Subject: Re: implementation: NetBSD on AS1200s
To: Stephen M Jones <smj@cirr.com>
From: Robert Elz <kre@munnari.OZ.AU>
List: port-alpha
Date: 03/07/2002 16:31:54
    Date:        Wed, 6 Mar 2002 13:28:30 -0600 (CST)
    From:        Stephen M Jones <smj@cirr.com>
    Message-ID:  <200203061928.g26JSVf19627@egsner.cirr.com>

  | Unfortunately I've never been able to find out.  Though I'm positive that
  | its a cronjob getting upset that it can't access a file on an NFS'ed 
  | system.

Yes, they will be processes hung on client NFS.
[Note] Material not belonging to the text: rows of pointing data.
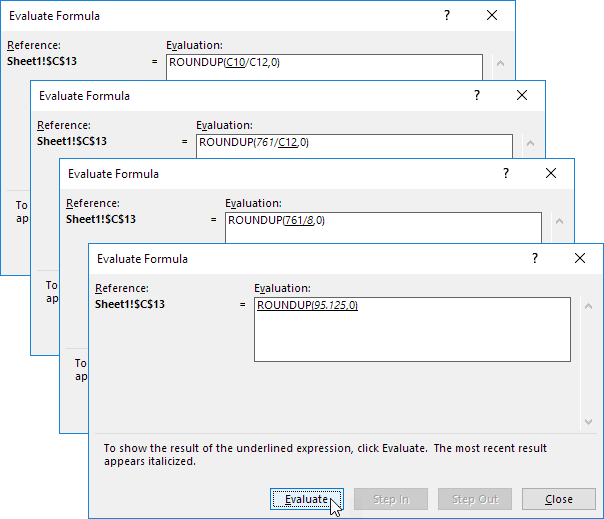Viewport: 604px width, 519px height.
Task: Click scroll-up arrow beside ROUNDUP(761/8,0) box
Action: (559, 224)
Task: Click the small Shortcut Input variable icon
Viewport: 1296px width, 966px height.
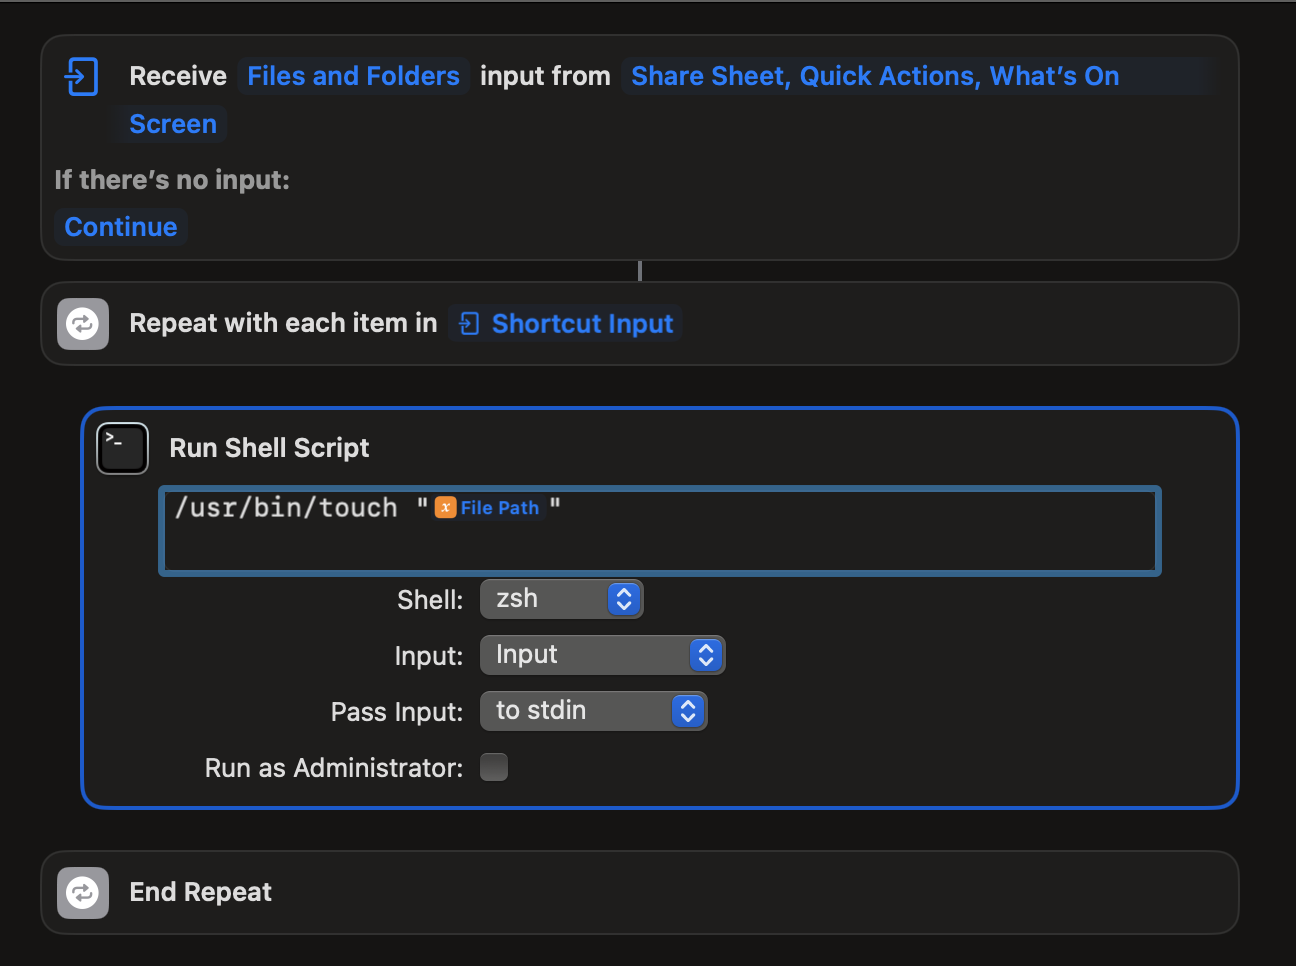Action: pos(468,324)
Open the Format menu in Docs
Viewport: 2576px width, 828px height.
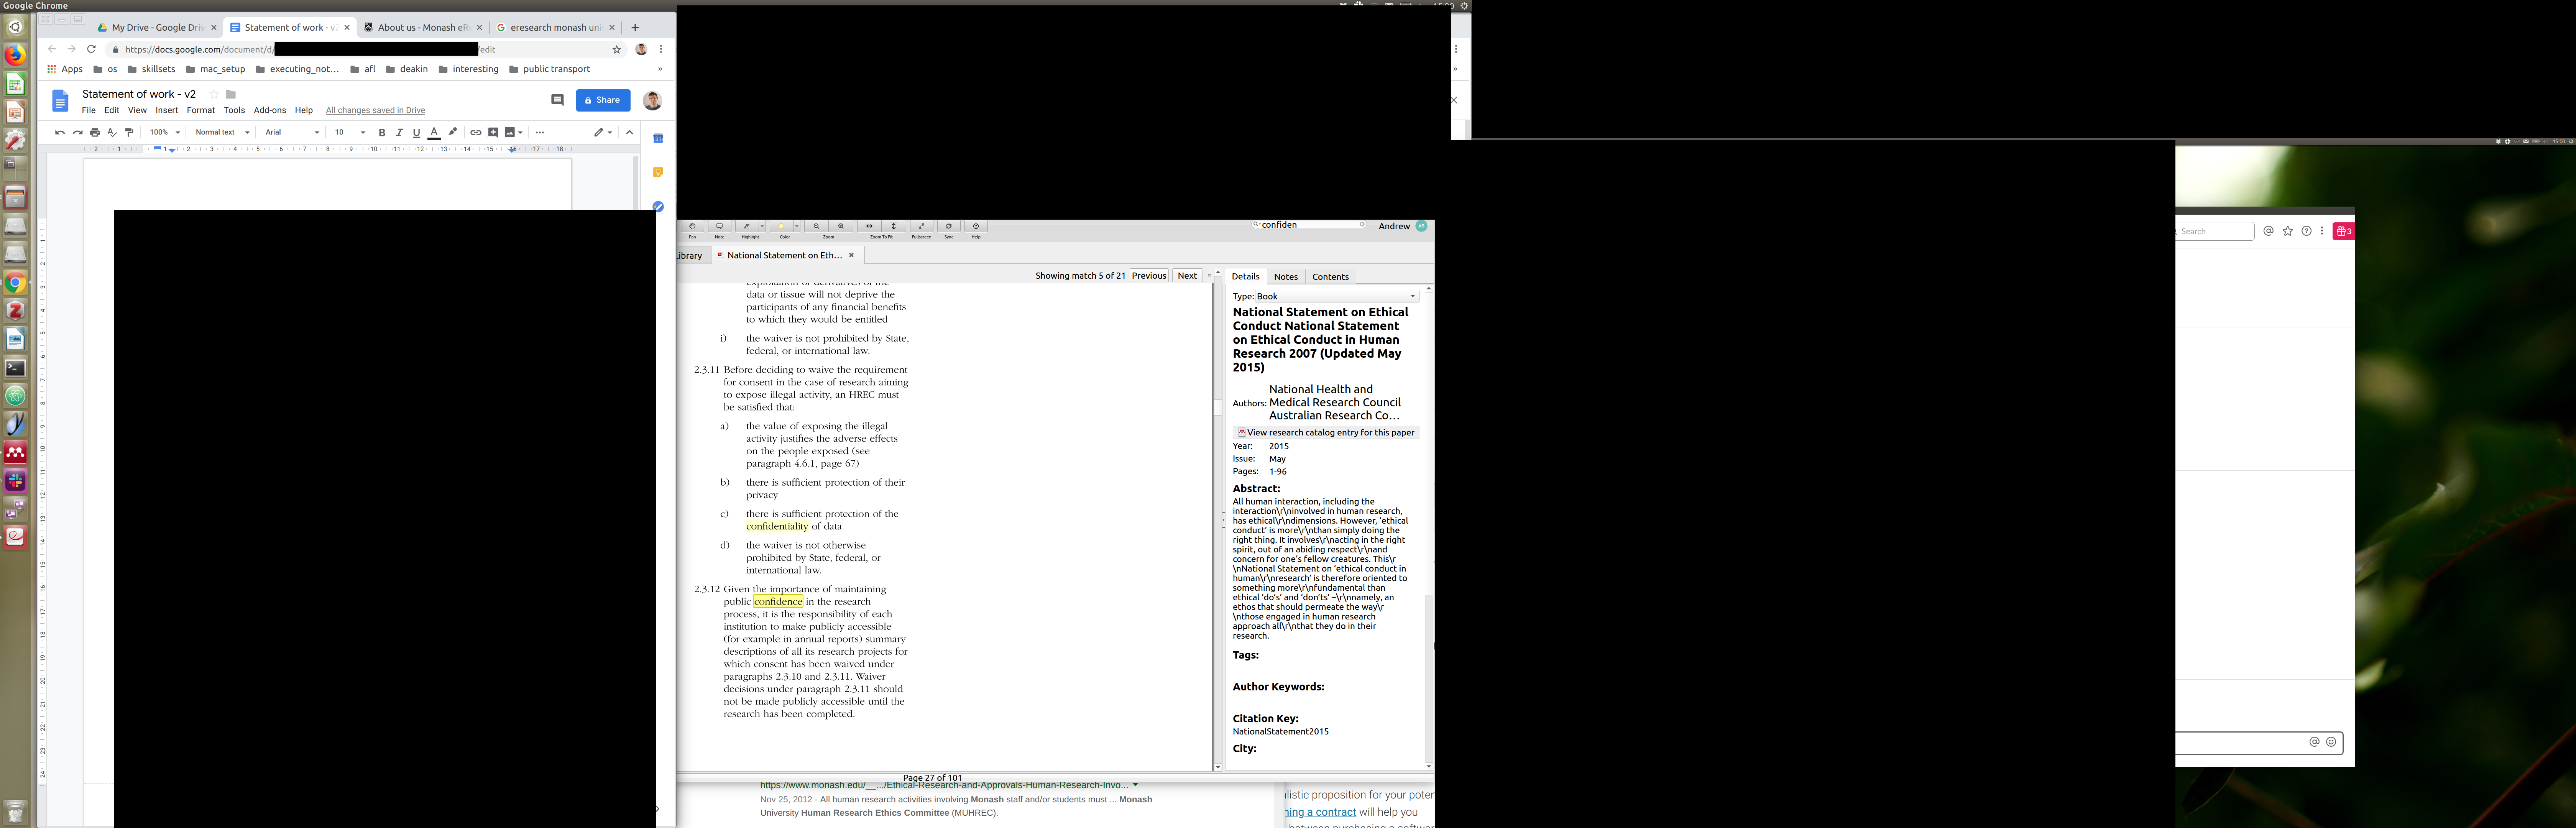tap(200, 110)
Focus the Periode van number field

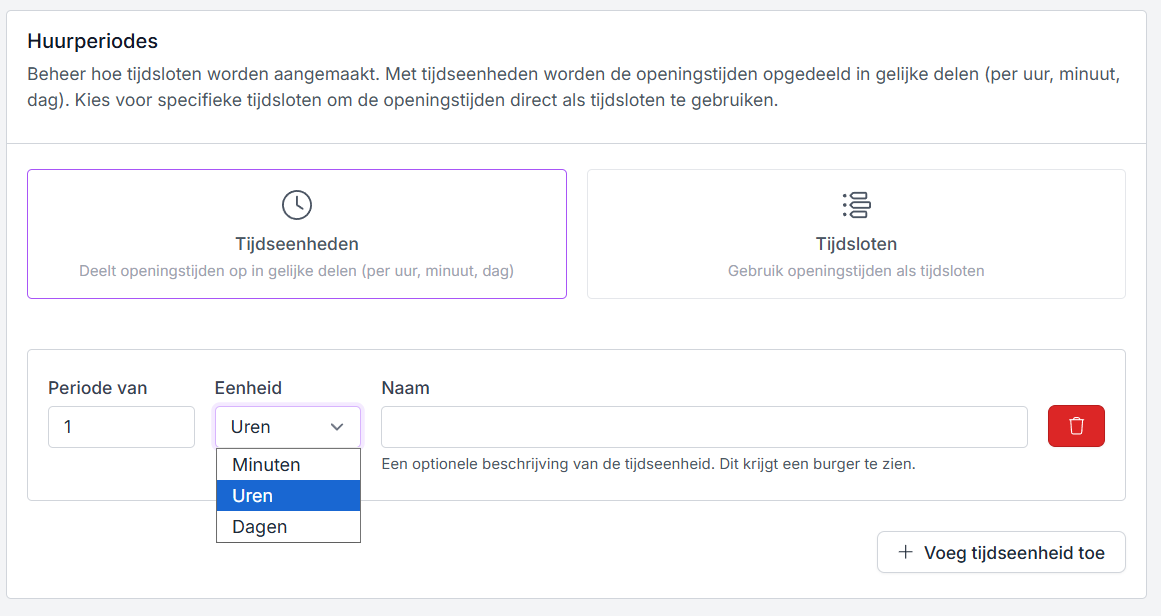coord(121,427)
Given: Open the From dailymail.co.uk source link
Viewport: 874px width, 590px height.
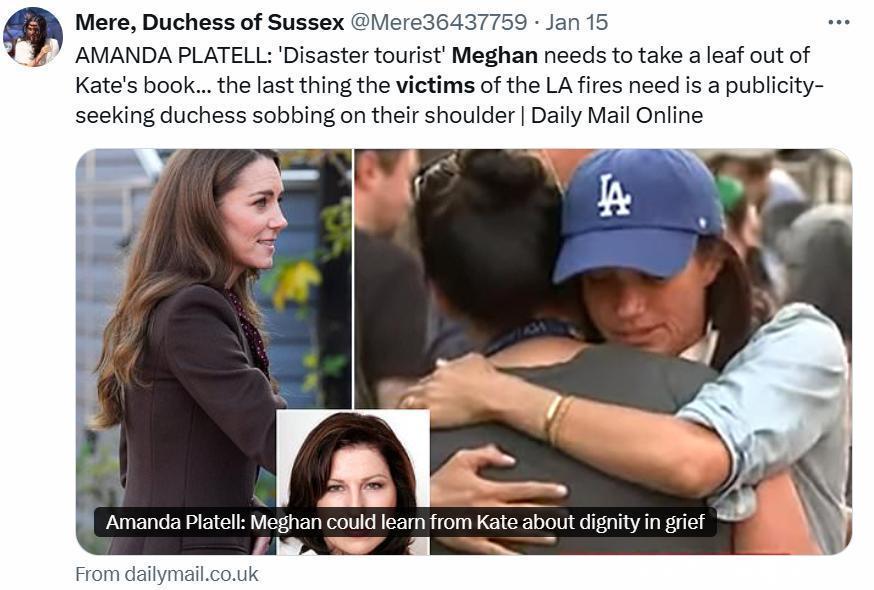Looking at the screenshot, I should coord(167,574).
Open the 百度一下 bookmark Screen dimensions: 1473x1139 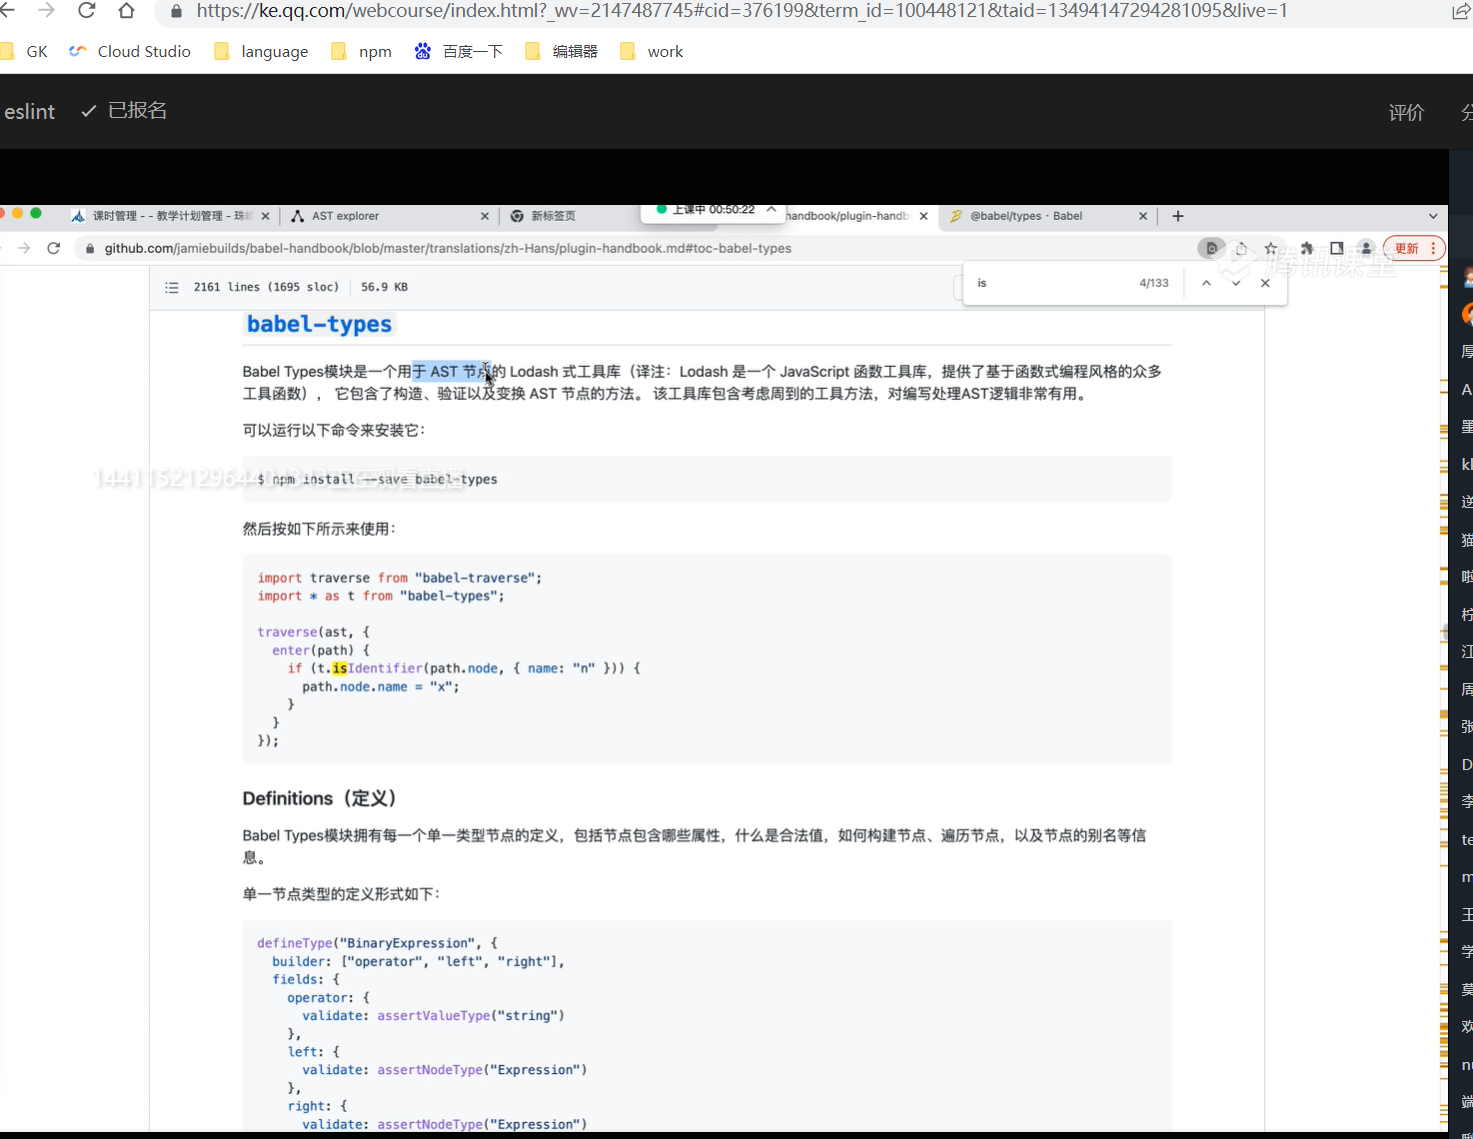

Get rid of the -i option on your NFS mounts - from your description of
your environment it isn't something that you'd actually want anyway,
and I am fairly sure it simply does not work on NetBSD - it causes clients to
simply stop retrying once an NFS server has failed to reply for any reason
(which the ethernet driver problems mentioned in other messages on this
thread could easily cause - I mostly saw it when the server would crash,
but that's a different issue).   If you can get to the clients quickly enough
when the problem happens, it is possible to kill the processes, but you
have to be lucky (or extremely vigilant) for this to work.

Note, not only do NFS client apps at the time of the outage hang, but the
kernel either exhausts NFS client contexts, or some other resource gets
locked - no NFS accesses (to the server in question, perhaps to the
filesystem in question - there was never a difference for me) get processed
until all the hung processes are killed (or the system reboots).   If you
can kill things though, it will all recover OK (until the next time).

  | Simply put, that is probably my fault for not having a check in place to
  | be sure that nfs is okay before running the job.

This helps - at least the system doesn't run out of proceses, but it still
needs a reboot to recover after it gets into this state.   Without -i NFS
recovers all by itself, and unless your NFS server is out for a long time,
even fairly frequent cron jobs are unlikely to overflow the process table
(and even if they do, once the server recovers, they will eventually all
clean themselves up unless the lack of processes causes deadlock elsewhere)

I think there might be a quite old PR of mine about the NFS problems, they
certainly date back (at least) to NetBSD 1.3 vintage systems.   I suspect
that there simply aren't enough people who mount with -i (and then have NFS
outages long enough to trigger the problem) for anyone to care enough to
really look into it (for a while I tried, but nothing reached out and struck
me).

kre